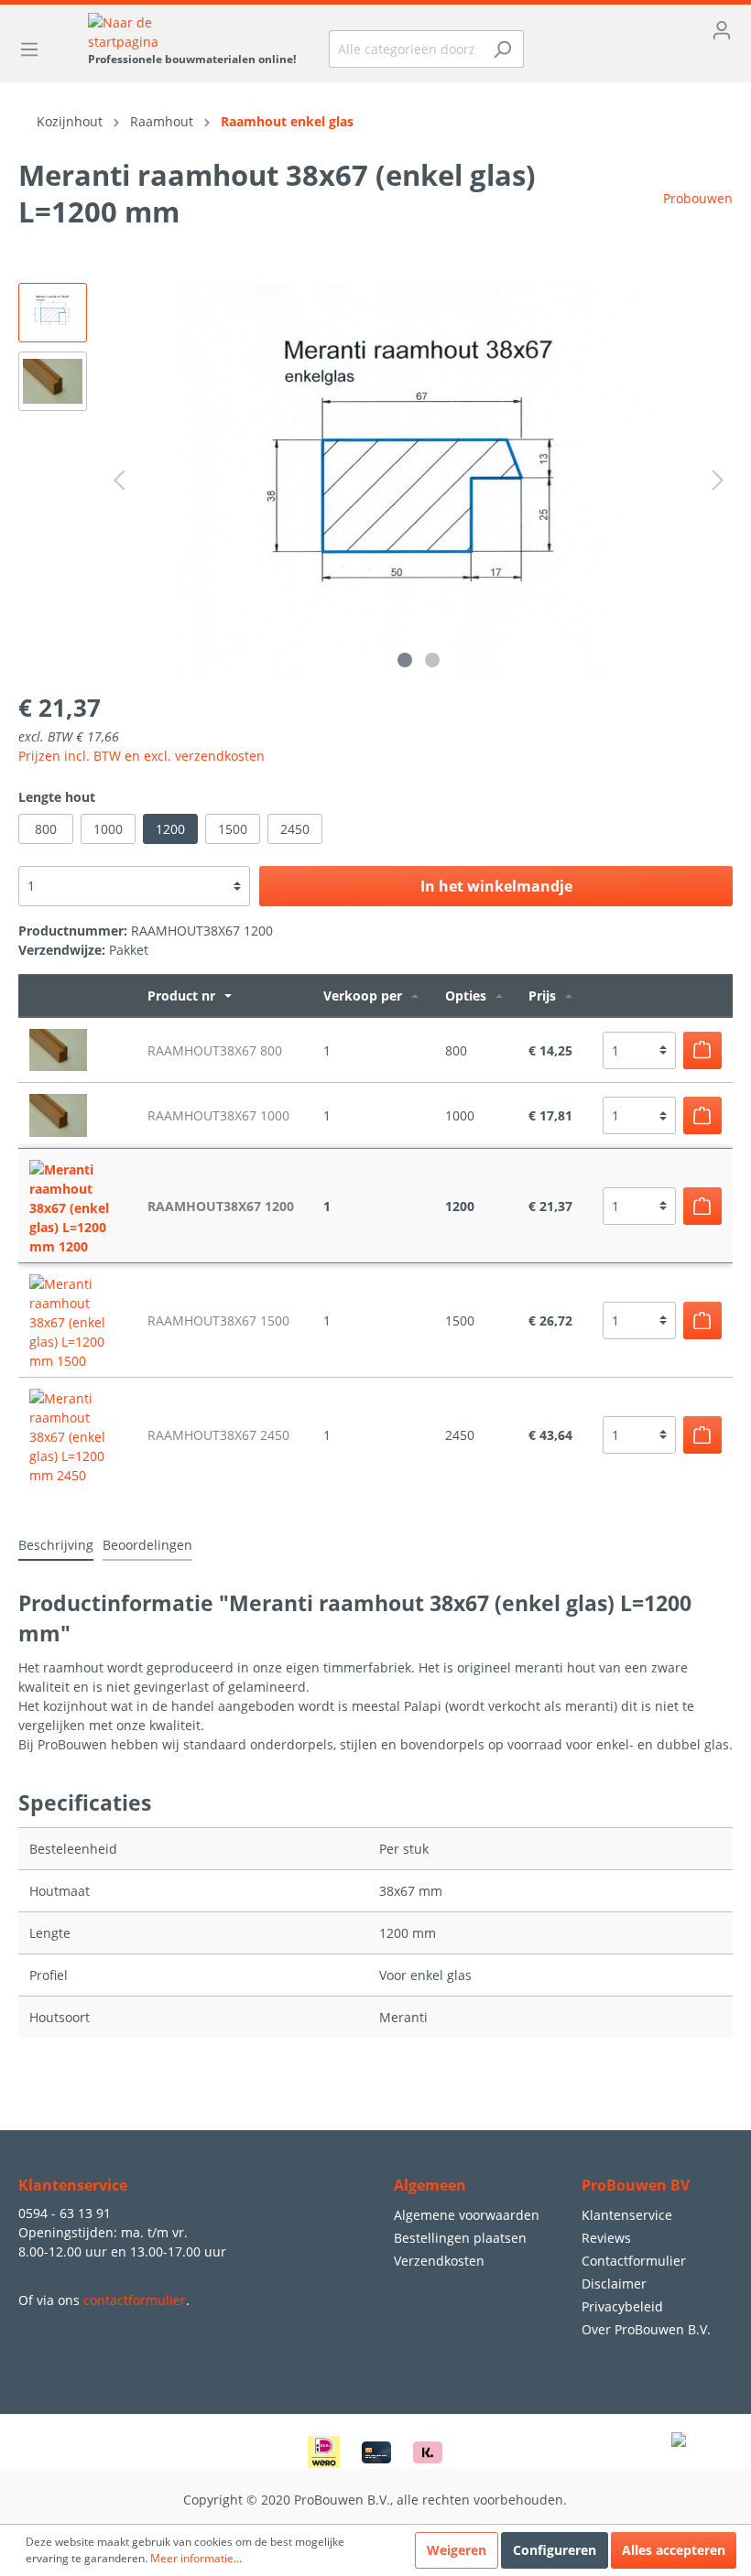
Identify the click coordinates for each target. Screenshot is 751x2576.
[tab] (55, 1544)
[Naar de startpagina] (192, 32)
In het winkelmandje (496, 886)
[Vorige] (119, 480)
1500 (232, 829)
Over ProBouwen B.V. (646, 2329)
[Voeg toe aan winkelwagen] (702, 1050)
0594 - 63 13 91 (64, 2213)
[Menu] (34, 49)
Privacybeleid (622, 2306)
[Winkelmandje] (642, 59)
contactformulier (134, 2300)
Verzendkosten (439, 2260)
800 (46, 829)
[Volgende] (718, 480)
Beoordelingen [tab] (147, 1544)
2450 (295, 829)
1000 (108, 829)
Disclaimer (614, 2283)
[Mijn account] (642, 30)
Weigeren (456, 2550)
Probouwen (698, 198)
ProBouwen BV (636, 2185)
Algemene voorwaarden (466, 2215)
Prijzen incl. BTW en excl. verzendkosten (141, 755)
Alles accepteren (673, 2550)
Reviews (606, 2237)
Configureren (554, 2550)
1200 (170, 829)
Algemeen (430, 2185)
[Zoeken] (502, 49)
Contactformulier (634, 2260)
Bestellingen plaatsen (460, 2237)
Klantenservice (627, 2215)
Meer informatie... (196, 2558)
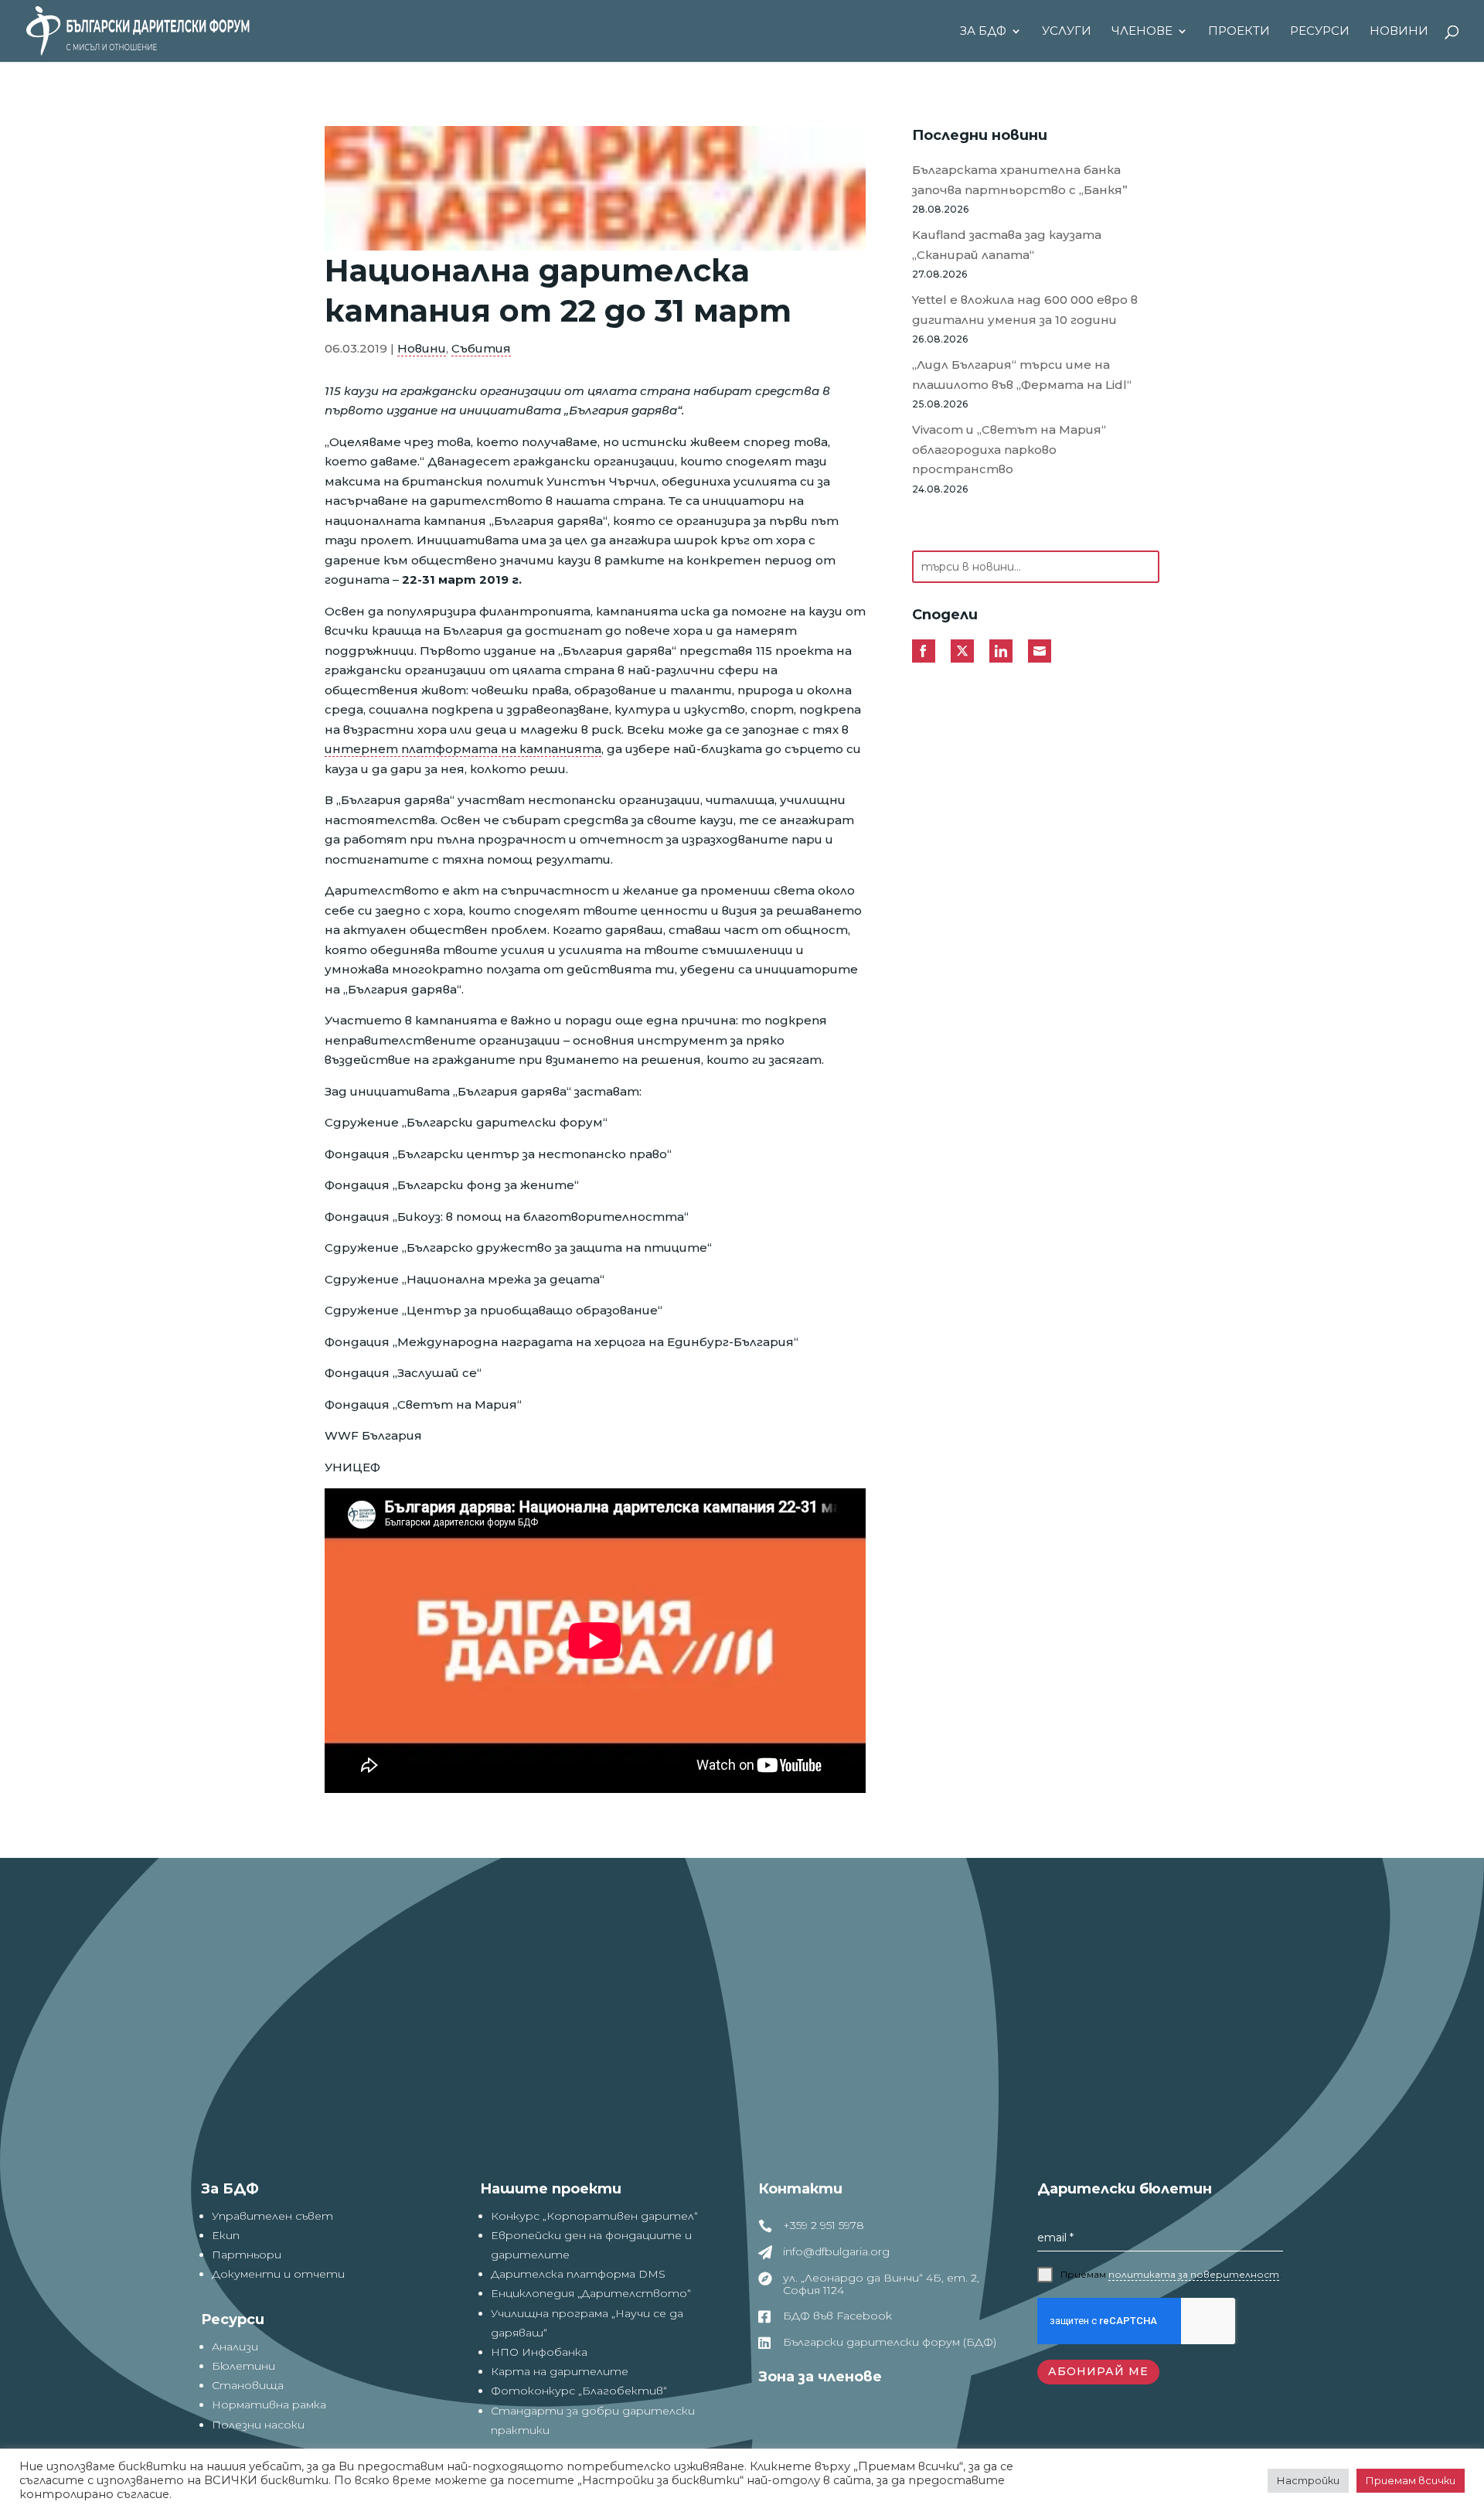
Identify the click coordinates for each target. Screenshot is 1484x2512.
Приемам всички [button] (1410, 2480)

■ ■ ■ ■ ■

## Exercise prompt
Please return only the lines above, starting at the line that has "Probouwen (698, 198)" and ending at the line that has "Algemeen (430, 2185)", keeping both and leaving each one unchanged.

## Result of the task
Probouwen (698, 198)
ProBouwen BV (636, 2185)
Algemene voorwaarden (466, 2215)
Prijzen incl. BTW en excl. verzendkosten (141, 755)
Alles accepteren (673, 2550)
Reviews (606, 2237)
Configureren (554, 2550)
1200 (170, 829)
Algemeen (430, 2185)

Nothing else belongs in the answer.